▸ **Your objective**
Swap "Viewport" for "Display" in the items from the line containing "Tap the bullet" through the line containing "pos(240,87)", both included. Give back only those lines, with everything else left unchanged.

▸ **The input**
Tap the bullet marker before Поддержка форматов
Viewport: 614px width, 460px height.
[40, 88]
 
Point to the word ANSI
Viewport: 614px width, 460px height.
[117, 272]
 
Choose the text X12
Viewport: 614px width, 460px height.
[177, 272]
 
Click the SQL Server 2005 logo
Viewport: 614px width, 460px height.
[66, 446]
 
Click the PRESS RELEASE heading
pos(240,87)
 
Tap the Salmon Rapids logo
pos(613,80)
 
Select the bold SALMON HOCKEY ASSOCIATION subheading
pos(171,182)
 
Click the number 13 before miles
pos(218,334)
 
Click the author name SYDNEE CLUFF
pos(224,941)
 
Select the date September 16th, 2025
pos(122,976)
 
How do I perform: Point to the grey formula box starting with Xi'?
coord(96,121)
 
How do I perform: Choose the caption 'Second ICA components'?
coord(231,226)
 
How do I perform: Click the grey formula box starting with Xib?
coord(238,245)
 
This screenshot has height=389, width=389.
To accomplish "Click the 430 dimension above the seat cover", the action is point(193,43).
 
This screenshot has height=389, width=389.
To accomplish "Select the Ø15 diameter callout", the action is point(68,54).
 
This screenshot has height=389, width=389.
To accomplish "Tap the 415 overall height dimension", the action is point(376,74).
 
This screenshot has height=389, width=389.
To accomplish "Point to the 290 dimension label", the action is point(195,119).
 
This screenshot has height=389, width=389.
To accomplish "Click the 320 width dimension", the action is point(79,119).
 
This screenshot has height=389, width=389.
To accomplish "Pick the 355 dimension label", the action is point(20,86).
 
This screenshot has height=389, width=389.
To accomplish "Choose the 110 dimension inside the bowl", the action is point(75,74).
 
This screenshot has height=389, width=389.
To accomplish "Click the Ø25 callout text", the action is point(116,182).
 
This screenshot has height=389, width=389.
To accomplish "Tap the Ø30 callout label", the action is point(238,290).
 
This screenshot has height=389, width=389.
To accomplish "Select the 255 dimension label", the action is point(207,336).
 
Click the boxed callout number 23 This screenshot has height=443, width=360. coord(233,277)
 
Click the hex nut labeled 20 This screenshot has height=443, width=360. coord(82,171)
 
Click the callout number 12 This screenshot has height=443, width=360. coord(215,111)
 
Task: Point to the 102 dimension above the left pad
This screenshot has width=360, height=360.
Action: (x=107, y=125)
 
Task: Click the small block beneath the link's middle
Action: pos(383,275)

--

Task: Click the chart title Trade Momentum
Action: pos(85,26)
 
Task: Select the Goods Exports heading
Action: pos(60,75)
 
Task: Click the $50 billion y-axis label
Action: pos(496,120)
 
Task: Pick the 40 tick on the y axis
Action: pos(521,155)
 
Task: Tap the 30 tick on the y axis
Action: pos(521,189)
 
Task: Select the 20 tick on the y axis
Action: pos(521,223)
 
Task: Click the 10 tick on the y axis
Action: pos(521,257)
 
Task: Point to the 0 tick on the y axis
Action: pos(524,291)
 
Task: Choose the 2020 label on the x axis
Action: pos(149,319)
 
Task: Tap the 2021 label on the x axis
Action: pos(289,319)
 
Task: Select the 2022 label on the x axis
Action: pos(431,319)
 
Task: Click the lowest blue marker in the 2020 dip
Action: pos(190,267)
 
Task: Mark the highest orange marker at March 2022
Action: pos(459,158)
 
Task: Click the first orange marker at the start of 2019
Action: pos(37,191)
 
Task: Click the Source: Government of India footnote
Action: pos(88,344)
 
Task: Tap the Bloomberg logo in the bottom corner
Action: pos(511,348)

▸ **Solution below**
Tap the bullet marker before Поддержка форматов
Display: 614px width, 460px height.
[40, 88]
 
Point to the word ANSI
Display: 614px width, 460px height.
[117, 272]
 
Choose the text X12
Display: 614px width, 460px height.
[177, 272]
 
Click the SQL Server 2005 logo
Display: 614px width, 460px height.
[66, 446]
 
Click the PRESS RELEASE heading
pos(240,87)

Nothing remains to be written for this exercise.